Por hacer: Copia palabra por palabra el pasaje del texto sobre la diplomacia española y las empresas que va de "Una de las principales" a "que ello significa.", ambos incluidos.

Fragmento del documento:
==========

La diplomacia española nunca se ha caracterizado por defender con entusiasmo los intereses de las empresas en el exterior, pero, al menos, cuando se producían cosas de este tipo, actuaba.

Una de las principales misiones de la política exterior de cualquier Gobierno de cualquier país moderno en estos comienzos del siglo XXI la defensa efectiva y eficaz de los intereses económicos y empresariales del país en el resto del planeta. Esto lo saben muy bien en Estados Unidos y en Europa. En España, en cambio, las empresas están desamparadas por obra y gracia de una acción exterior basada en unos postulados ideológicos trasnochados que las deja completamente expuestas a las veleidades o intereses de cualquier otro país, como si las compañías con pasaporte español no fueran importantes, no representaran los intereses de la Nación fuera de nuestras fronteras, no actuaran allí en cierto modo como embajadores de España con todo lo que ello significa.
 
Repsol acaba de ver como la empresa pública argelina Sonatrach la expulsaba del principal proyecto que la petrolera tenía en el país magrebí, con consecuencias negativas para otra compañía de pasaporte español, Gas Natural, quien, a raíz de la decisión de los argelinos, ha perdido su presencia allí. La forma en que ha actuado Sonatrach es alto discutible puesto que vulnera el derecho internacional. Pero lo más grave es que lo que ha sucedido no sólo es fruto de la política exterior y energética del nuevo presidente francés, Nicolas Sarkozy, que tiene muy claro cuáles son los intereses estratégicos de su país; es, también, que el Gobierno sabía lo que iba a ocurrir desde finales del pasado julio y no ha hecho nada para impedirlo. Es más, cuando saltó la noticia, la respuesta del Ejecutivo, en lugar de ser rápida y eficaz, tardó en llegar, dejando bien clara la debilidad de la posición exterior de España y la falta de predisposición a defender los intereses económicos españoles en el extranjero.
 
Aquellos polvos trajeron estos lodos. Así, cuando Zapatero y los suyos fueron incapaces de reaccionar adecuadamente cuando el presidente de Bolivia, Evo Morales, nacionalizó los hidrocarburos de Repsol y otras multinacionales en el país andino, el Gobierno no mostró mucho interés en cambiar las cosas, a causa de los fundamentos ideológicos de su política exterior, y en vez de actuar como requerían las circunstancias, poco menos que dejó hacer. Esto dio alas a Argentina para que su presidente, Nestor Kitchner, se planteara una operación similar con YPF, la pata argentina de Repsol, o a que el nuevo presidente de Ecuador, Rafael Correa, trame algo similar respecto a Telefónica. Mientras, España es incapaz de dar respuesta a países que cuentan, o contaban, mucho menos que el nuestro en el contexto internacional. Por desgracia, no sólo es en este tipo de naciones, marcadas por el populismo, donde las empresas españolas reciben palo tras palo en sus carnes. En Estados Unidos, Cintra asiste atónita a los intentos de la autoridad de transportes de Texas de retirarle una concesión que tenía prácticamente adjudicada por dicha autoridad, en el Reino Unido Ferrovial afronta serios problemas con su filial de gestión aeroportuaria BAA… Y el Gobierno, ni dice una palabra ni hace nada de nada.
 
La diplomacia española nunca se ha caracterizado por defender con entusiasmo los intereses de las empresas en el exterior, pero, al menos, cuando se producían cosas de este tipo, actuaba. Ahora, directamente, se deja hacer a todo el mundo y eso no es bueno porque el mensaje que está enviando nuestro Gobierno es que las multinacionales españolas están desasistidas, huérfanas de la lógica y necesaria protección del Ejecutivo, y cualquiera puede hacer con ellas lo que se le pase por la imaginación. Así no se construye un país; así se destruye.

==========

Datos registrados:

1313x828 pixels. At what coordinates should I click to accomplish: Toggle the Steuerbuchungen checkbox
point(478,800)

==========

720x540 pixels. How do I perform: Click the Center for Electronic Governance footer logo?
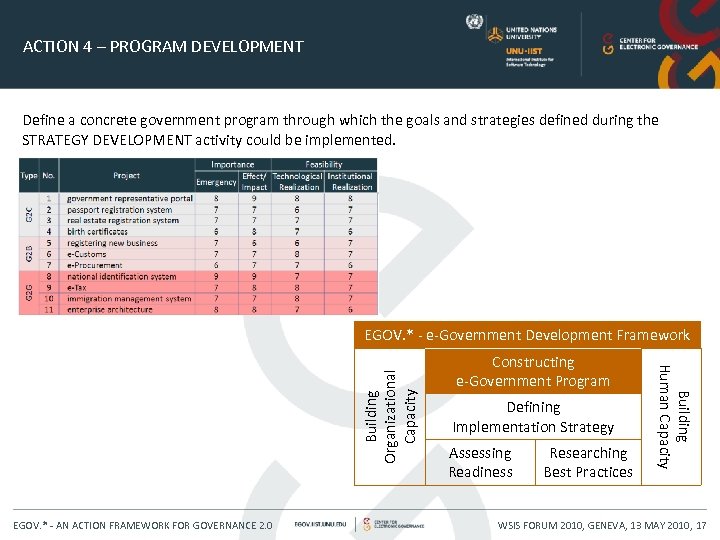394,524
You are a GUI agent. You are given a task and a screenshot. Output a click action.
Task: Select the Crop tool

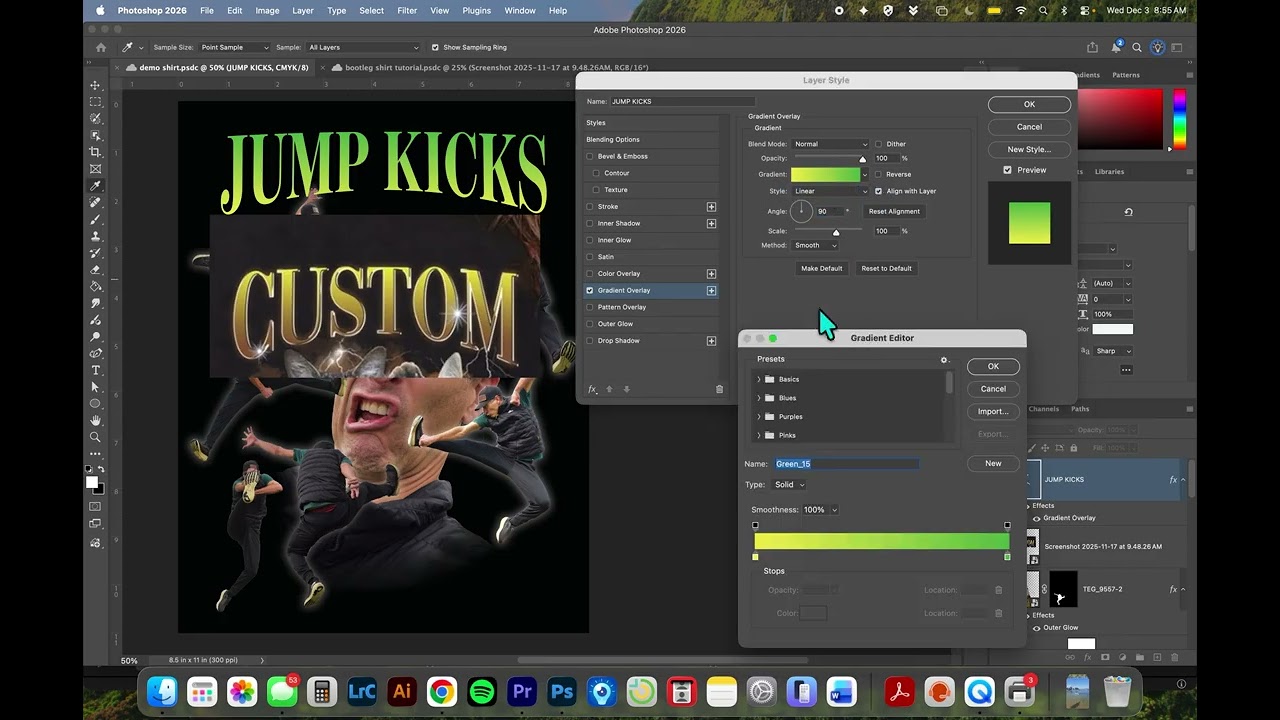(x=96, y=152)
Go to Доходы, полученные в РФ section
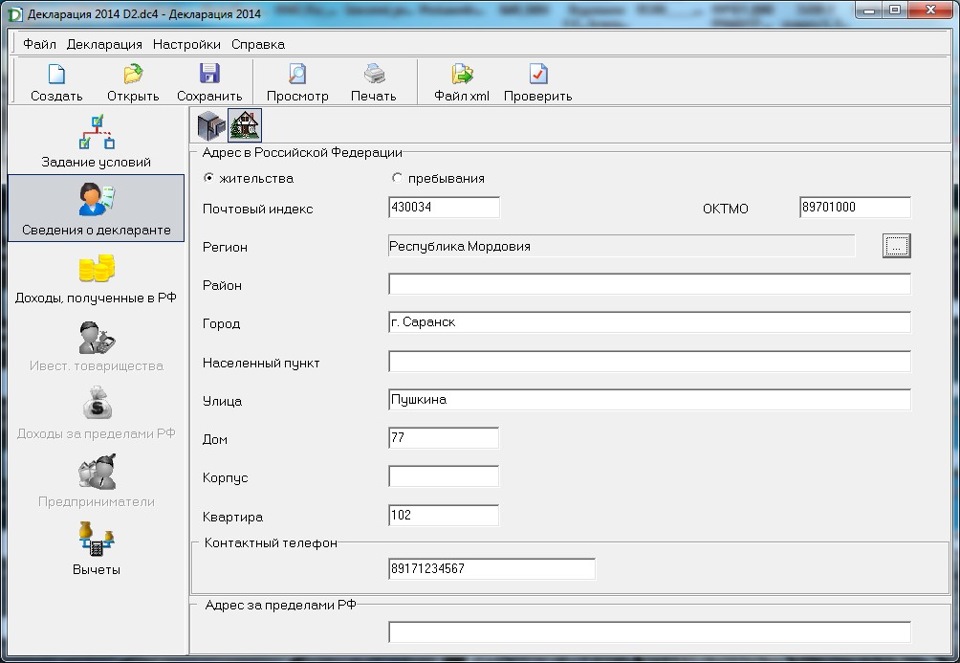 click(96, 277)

==========

Respuesta:
Una de las principales misiones de la política exterior de cualquier Gobierno de cualquier país moderno en estos comienzos del siglo XXI la defensa efectiva y eficaz de los intereses económicos y empresariales del país en el resto del planeta. Esto lo saben muy bien en Estados Unidos y en Europa. En España, en cambio, las empresas están desamparadas por obra y gracia de una acción exterior basada en unos postulados ideológicos trasnochados que las deja completamente expuestas a las veleidades o intereses de cualquier otro país, como si las compañías con pasaporte español no fueran importantes, no representaran los intereses de la Nación fuera de nuestras fronteras, no actuaran allí en cierto modo como embajadores de España con todo lo que ello significa.